The Krafts have had second thoughts about letting go of only one item among hundreds in the collection: the store window figurine they call Melted Face Snow White, who didn’t weather the heat of storage so well. “We thought, we can’t display this,” says Nicky. “But then to have fun with it I started making a bunch of memes on Instagram of her, and suddenly she became the thing to see. You never see anything at Disneyland that’s imperfect, so to see the cracks of these things is interesting, because it reminds you, oh, it’s real stuff.’ Now, I would say 30 percent of the content that we get tagged in on social media is people posing with Melted Face Snow White — so much so that now it’s the piece that Richard wants to keep.
Says Richard, “The serpent lived out by our swimming pool in Encino wasn’t designed to be outside, so I felt really bad, because I was in charge of him and I cooked him. So I did a lot of restoration on the pieces I kind of f—ed up over the years. And at first I was embarrassed and horrified by what had become of Warped Face Snow White. But an experience of having a special-need kid is that you start seeing beauty in things that don’t look completely right, where everything is not typical. And I sort of fell in love with her, because I just think she’s sweet in a different way. And now we’ve had people come back through dressed up as her.”
An inevitable question: Why isn’t there a permanent exhibition of this stuff… like, say, at Disneyland? In some ways, it would seem like a natural — although the parks take a certain amount of flack every time they retire a ride, so it’s easy to imagine a mindset that involves not reminding customers of beloved attractions they ditched.

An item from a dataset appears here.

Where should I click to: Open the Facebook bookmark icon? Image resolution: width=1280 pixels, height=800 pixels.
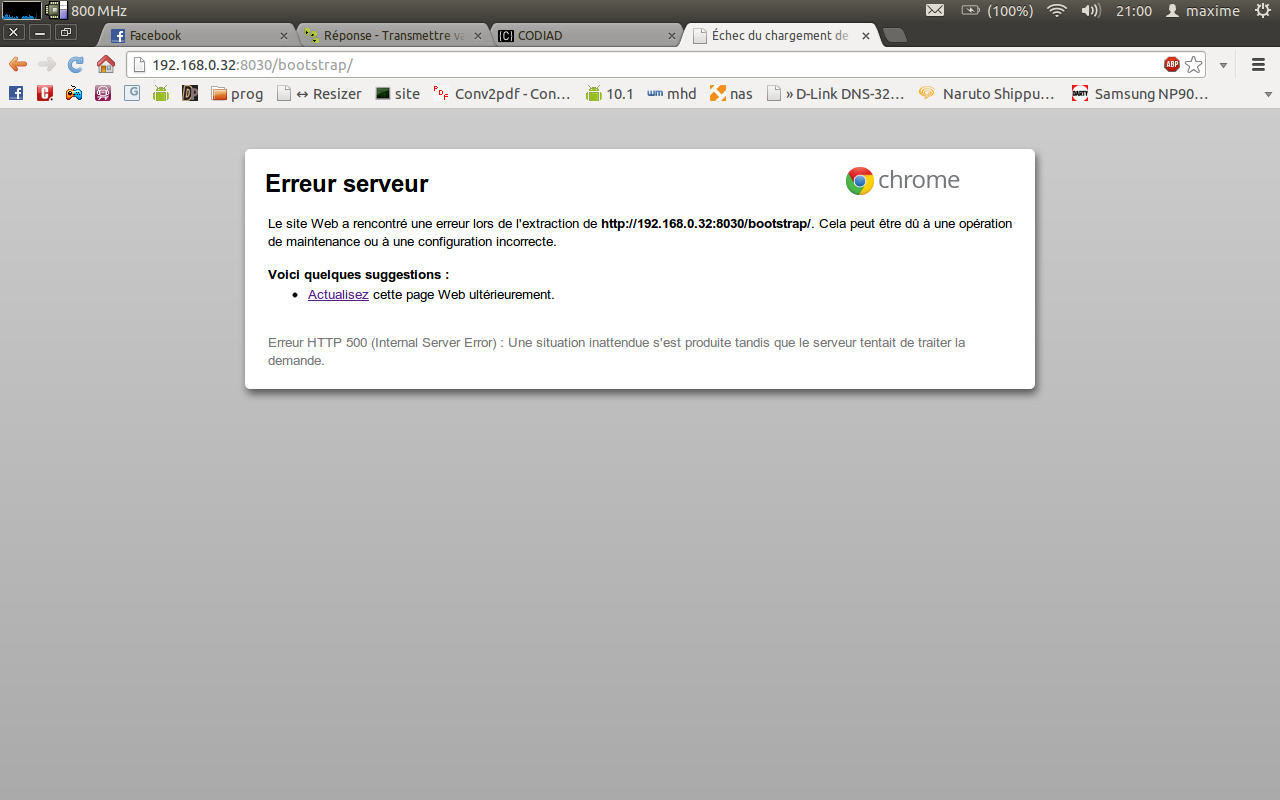click(16, 94)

“Yes, it’s complex,” says Richard, “and now Disney is Marvel and Star Wars and Pixar and soon to be 20th Century Fox, too. I am not a purist. I’m happy when they replace or update attractions, because 90 percent of families are coming from somewhere else to a place they’ve never been before, and you have to have a 2018 audience go, ‘This is the most amazing thing.’ The historic aspect of it is for deep diver fans. And there’s a way to address it. Because the Disney archives has a substantially better collection than ours, and they could do a much nicer job and rotate out exhibits. I hope they see the demand and the love that exists for this, and if a gift I ended up giving back to Disneyland was a spark of inspiration to make a permanent exhibit… I don’t think it should be in Disneyland, though. That’s too meta. I think it should maybe be at Downtown Disney or over by the convention center.”
“You don’t think they’re going to find a Dick’s Sporting Goods store in Anaheim and do this?” asks Nicky.
“Yes,” Richard sarcastically agrees. “I think the thing they’ll take is the sporting good aspect of it.”
The “That’s From Disneyland!” exhibit continues at 13730 Riverside Drive in Sherman Oaks daily through Friday from noon-8 p.m., followed by the auction Saturday and Sunday at 11 a.m. Limited hours have been added on both auction days from 4-8.